I'm seriously tempted to start applying for Escalante next year. It looks like the real deal. I won't have time for it this year, though, so I'll be competing with the masses for a Pine Valley desert sheep tag.

Not feeling too great about my odds... but it's fun to know there's a chance.


----------



## plottrunner (Apr 3, 2008)

Zion ML Deer 0 Pts
Beaver Any Weapon Antelope 4pts
Beaver Rocky Mtn Goat 13 pts


----------



## middlefork (Nov 2, 2008)

Dedicated hunter -Cache
Archery- Cache
LE Archery Deer - Henries
left all those OIL tags for others.


----------



## bigpapacow (Nov 15, 2007)

I decided to use my 10 points for Books archery deer so I can hop over to the elk draw next year. I should draw it easy as was 100% last year with 9 points.

Then my 12th point for mtn goat.
General deer point.


----------



## MuscleWhitefish (Jan 13, 2015)

NR GS Deer - Panguitch (Ave 3 Points)

NR LE Deer - Vernon (Ave 1 point)

Points for everything else.


----------



## 4pointmuley (Sep 18, 2007)

Myself LE elk Wasatch 14 points and OIL sheep Zions 14 points. My wife 15 points for LE elk Wasatch. I hope she draws? I'm 50 and she is 48 we're getting too old to be packing out elk!


----------



## DallanC (Jan 13, 2009)

4pointmuley said:


> I'm 50 and she is 48 we're getting too old to be packing out elk!

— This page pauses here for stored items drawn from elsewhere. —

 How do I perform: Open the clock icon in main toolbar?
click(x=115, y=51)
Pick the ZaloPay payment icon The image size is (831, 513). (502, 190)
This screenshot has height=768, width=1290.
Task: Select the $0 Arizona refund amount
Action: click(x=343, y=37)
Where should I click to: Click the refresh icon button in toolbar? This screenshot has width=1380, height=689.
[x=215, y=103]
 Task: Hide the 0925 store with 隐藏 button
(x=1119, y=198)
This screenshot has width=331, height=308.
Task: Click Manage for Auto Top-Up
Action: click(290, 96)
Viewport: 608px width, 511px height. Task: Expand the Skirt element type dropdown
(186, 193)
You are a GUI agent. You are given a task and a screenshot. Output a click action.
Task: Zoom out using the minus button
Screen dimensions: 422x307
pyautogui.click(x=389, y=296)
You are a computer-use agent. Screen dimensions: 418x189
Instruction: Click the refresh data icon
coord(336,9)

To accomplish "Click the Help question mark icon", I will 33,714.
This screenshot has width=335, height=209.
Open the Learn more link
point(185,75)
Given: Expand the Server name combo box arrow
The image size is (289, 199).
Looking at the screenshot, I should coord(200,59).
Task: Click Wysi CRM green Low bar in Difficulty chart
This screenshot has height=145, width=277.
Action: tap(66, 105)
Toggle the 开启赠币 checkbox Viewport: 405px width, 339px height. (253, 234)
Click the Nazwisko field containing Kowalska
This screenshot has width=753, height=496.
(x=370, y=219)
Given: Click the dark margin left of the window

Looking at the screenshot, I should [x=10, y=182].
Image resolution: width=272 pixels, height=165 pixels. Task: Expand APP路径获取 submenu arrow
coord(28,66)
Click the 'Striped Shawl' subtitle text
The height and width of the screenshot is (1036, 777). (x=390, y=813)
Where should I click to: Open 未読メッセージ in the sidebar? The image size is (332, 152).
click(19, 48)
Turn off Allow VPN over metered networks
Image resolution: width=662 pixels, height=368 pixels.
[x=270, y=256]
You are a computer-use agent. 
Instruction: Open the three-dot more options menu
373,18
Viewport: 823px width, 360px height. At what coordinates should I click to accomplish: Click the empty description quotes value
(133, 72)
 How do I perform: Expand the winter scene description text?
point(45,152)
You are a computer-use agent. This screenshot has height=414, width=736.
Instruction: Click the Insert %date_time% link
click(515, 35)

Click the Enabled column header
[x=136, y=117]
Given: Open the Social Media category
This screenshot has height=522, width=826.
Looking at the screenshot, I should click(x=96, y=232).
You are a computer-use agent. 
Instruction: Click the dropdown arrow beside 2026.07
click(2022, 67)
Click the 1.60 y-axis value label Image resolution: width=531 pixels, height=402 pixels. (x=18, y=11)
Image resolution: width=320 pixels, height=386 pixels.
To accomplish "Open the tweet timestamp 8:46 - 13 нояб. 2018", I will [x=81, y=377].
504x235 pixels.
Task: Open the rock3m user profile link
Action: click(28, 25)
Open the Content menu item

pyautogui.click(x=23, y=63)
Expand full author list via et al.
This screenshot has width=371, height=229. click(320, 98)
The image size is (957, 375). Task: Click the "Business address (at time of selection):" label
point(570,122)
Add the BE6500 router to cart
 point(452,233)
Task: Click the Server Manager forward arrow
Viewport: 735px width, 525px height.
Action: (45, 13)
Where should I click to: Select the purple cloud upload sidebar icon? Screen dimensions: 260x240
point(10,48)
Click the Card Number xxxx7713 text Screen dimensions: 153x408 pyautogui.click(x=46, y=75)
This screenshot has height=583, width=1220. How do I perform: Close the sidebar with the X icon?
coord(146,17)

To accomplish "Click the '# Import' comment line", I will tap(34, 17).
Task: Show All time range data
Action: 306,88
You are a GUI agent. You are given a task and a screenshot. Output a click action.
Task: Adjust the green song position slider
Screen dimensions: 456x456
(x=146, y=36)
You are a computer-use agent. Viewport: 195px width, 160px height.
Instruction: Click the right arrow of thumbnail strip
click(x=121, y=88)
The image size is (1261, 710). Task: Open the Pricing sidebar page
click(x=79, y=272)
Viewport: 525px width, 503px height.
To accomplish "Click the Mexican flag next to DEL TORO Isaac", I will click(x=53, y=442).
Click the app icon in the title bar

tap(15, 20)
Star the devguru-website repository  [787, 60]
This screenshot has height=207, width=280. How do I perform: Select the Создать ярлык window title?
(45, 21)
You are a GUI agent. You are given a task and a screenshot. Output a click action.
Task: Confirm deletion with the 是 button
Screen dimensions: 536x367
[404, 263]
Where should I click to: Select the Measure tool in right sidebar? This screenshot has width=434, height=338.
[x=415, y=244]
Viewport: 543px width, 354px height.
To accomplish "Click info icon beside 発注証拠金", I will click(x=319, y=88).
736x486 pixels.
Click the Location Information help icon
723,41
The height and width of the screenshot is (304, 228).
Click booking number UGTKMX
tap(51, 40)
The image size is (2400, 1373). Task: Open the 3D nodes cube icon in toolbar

Always hunt uphill from the truck!

-DallanC


----------



## KineKilla (Jan 28, 2011)

Manti Mid-Season Elk with 4 points.

Manti GS Deer w/ 0 points (drew last year).

Moose Point (#9)

Same for just about everyone in my group, except for my son. He got LE deer AI/Henry's (should give him point # 5) and Rocky Mtn. Bighorn point # 4.


----------



## snw_brdr10 (May 20, 2014)

goofy elk said:


> There are two new CWMU moose units,
> We went after the Royal Ivory, since there will be a bonus permit.
> 
> Same as you?
> ...


PM Sent


----------



## goofy elk (Dec 16, 2007)

Got it brdr,

I've since found out from another member, going to take at least 20 points
to get that royal ivory bonus moose permit.....


----------



## Gledeasy (Mar 23, 2014)

-OIAL;Henry's bison rifle (6 points). Thought about doing the new archery instead but timeline didn't line up the best. 
-LE:One of the new late season muzzy hunts (3 points). I'm really trying to burn my points here before I go back in the elk pool. The CWMU I went for last year was cut from 2 to 1 tags. With this year's winter just didn't think that tag number would change. 
-General deer: muzzy (4 points). Thought about switching units due to my points, but decided to stick with what I know. 

Wife
-OIAL: Henry's bison rifle (6 points)
-LE: parker mtn antelope rifle (1 point)
-General deer: rifle (3 points)

Good luck to everyone.


----------



## 3arabians (Dec 9, 2014)

GS Rifle deer Oquirrh Stansbury - 2 points. A buddy has steered me over from my cherished 456 hunt. Have points to draw so will be fun checking out new ground. 456 is 2nd choice so I should be hunting deer this year. 

LE deer late muzzy 456 - 3 points hoping to get lucky and burn my points in the next year or 2 before I jump back into the elk pool in 2019. 

OIL moose - 11 points......well....ya ...you know the deal there. 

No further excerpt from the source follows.